King Fahd Industrial Port Yanbu, about 365 km north of Jeddah on Saudi Arabia's Red Sea coast, is best known as a key export point for the Kingdom's oil.
Soon, however, containers and general cargo may start to figure more prominently on the Port's agenda.
Exports of refined products, fuel oil, liquefied natural gas (LNG) and petrochemicals account for about 97 per cent of the total cargo throughput at King Fahd Industrial Port Yanbu.
Saudi Aramco's East/West crude oil pipeline, running 1,400 km from the country's Eastern Province to Yanbu, is a measure of the Port's role within Saudi Arabia's oil industry.
The pipeline has a capacity of five million barrels per day (bpd), about 2.5 times the total daily crude oil consumption of France, according to Saudi Aramco.

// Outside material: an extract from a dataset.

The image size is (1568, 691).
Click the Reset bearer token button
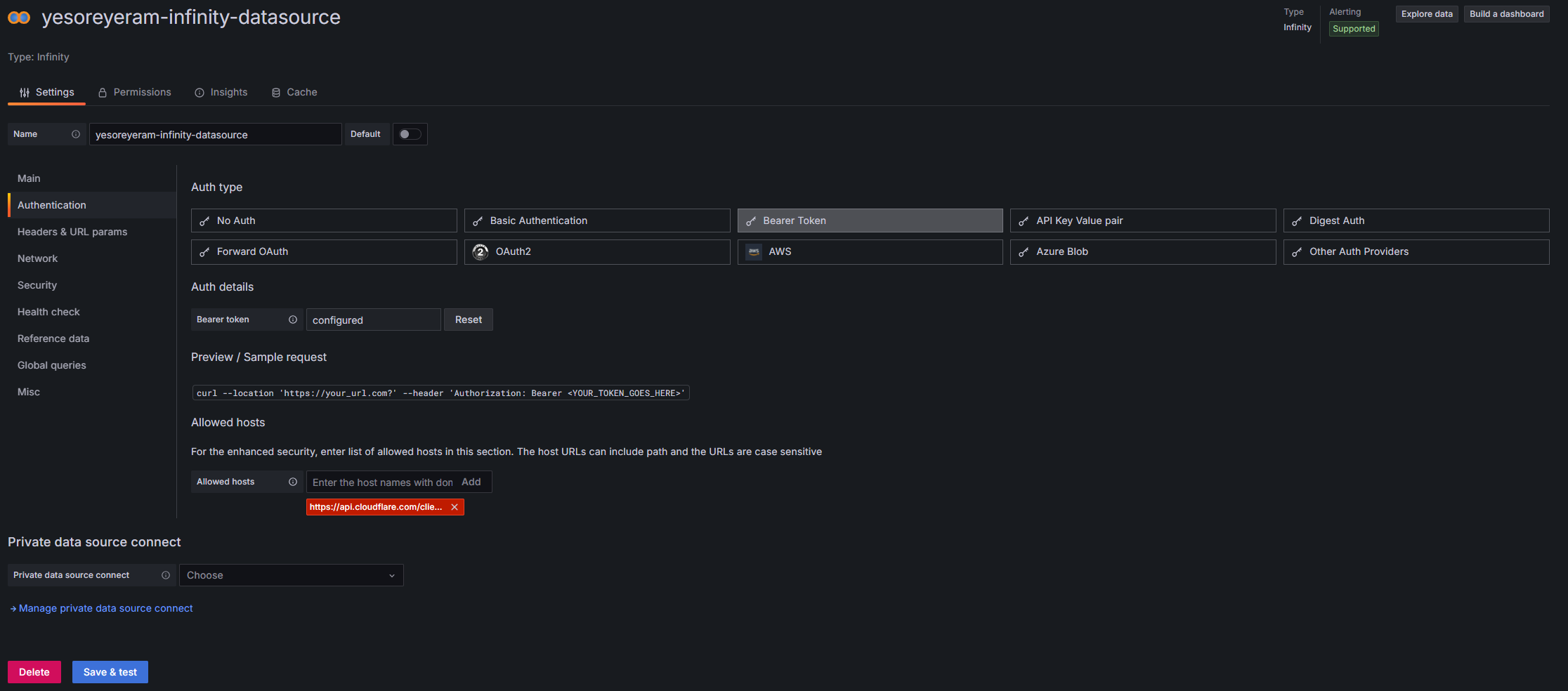coord(468,320)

Oil products will remain Yanbu's staple cargo, but the Saudi Seaports Authority (Seapa) has said that growth in Yanbu's industrial hinterland is also likely to boost the Port's limited box cargo throughput.

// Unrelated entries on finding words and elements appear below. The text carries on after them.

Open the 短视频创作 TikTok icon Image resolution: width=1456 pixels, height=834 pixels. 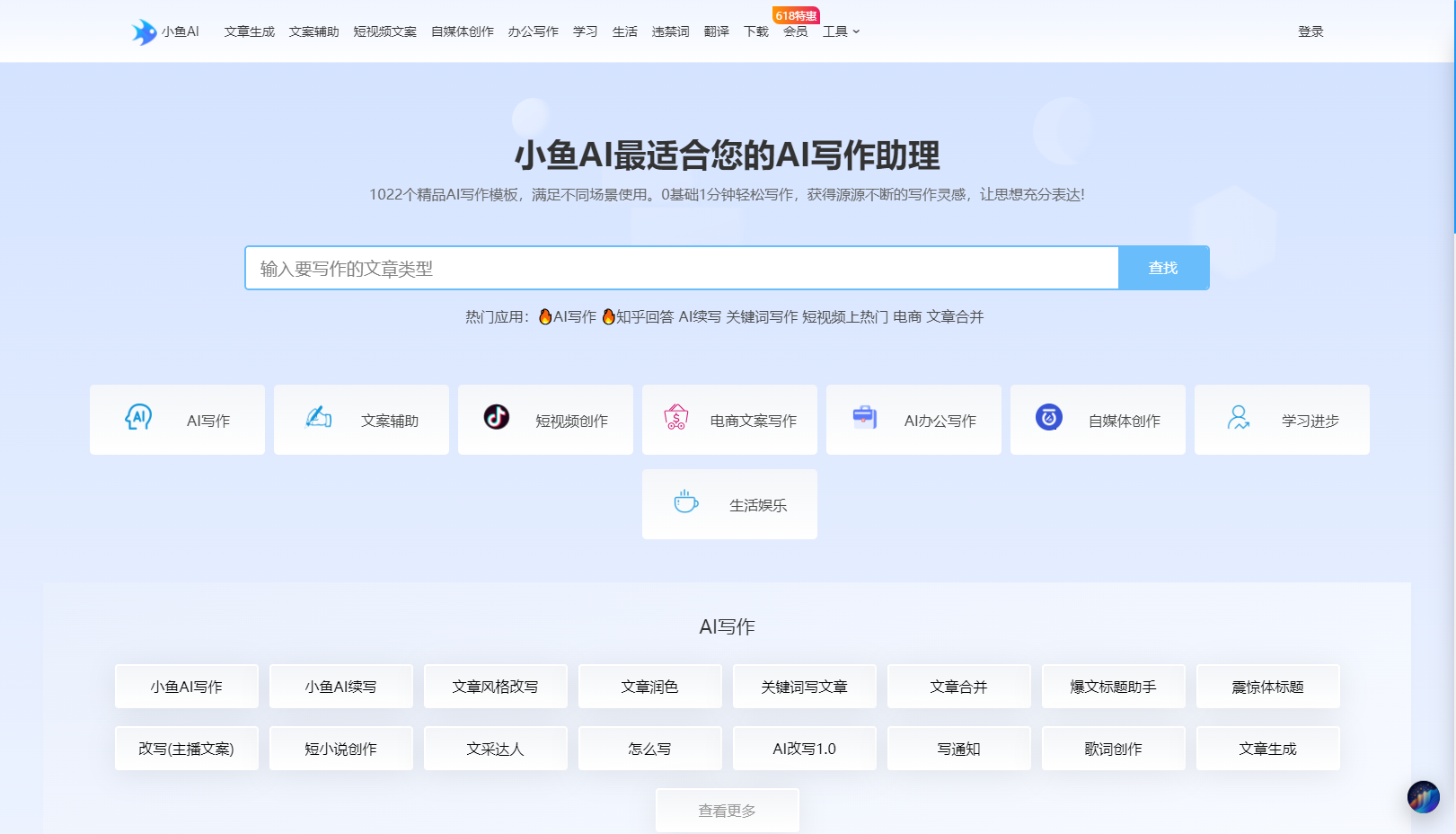tap(497, 417)
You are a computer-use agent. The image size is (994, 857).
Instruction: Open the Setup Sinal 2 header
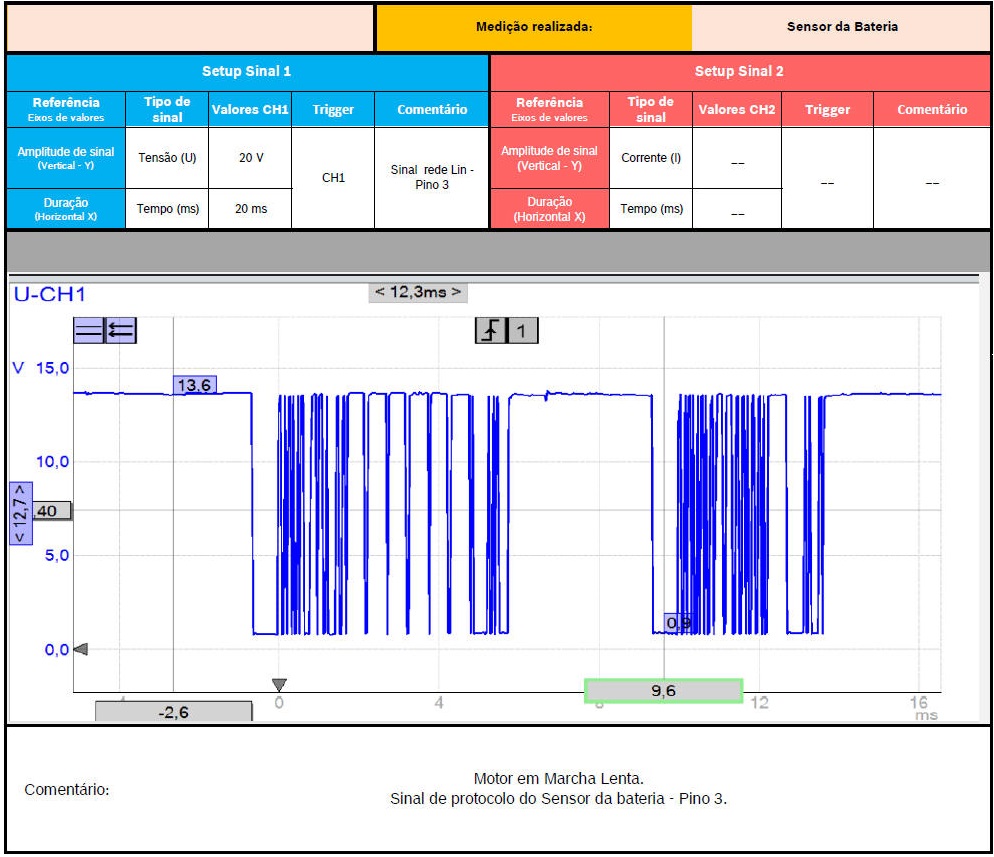point(739,71)
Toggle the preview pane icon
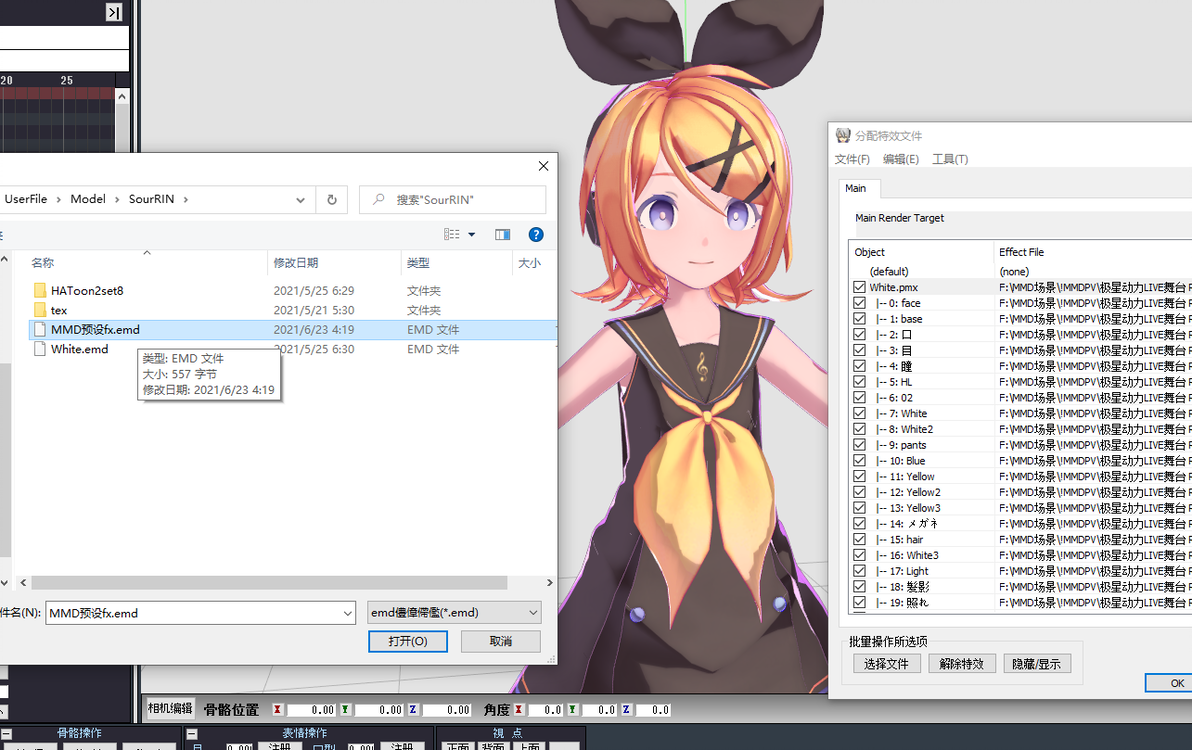 coord(502,235)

''Up to now, container handling at this Port has been relatively limited because companies in the surrounding area have generally elected to ship their containerised cargoes through Jeddah, which is only four hours drive away,'' the authority said.
''However, the local industry around Yanbu is expecting an increase of 600,000 tonnes of polypropylene and other petrochemical products this year and these shipments will be largely containerised,'' it added.
For now, though, box cargo volumes remain negligible - barely 3,000 teu last year.
Seapa believes that the predicted growth in container volumes at Yanbu will entice carriers into serving the Port directly, particularly on regional feeder services linking Yanbu with other Red Sea ports including Aqaba, Suez, Port Sudan and Jeddah.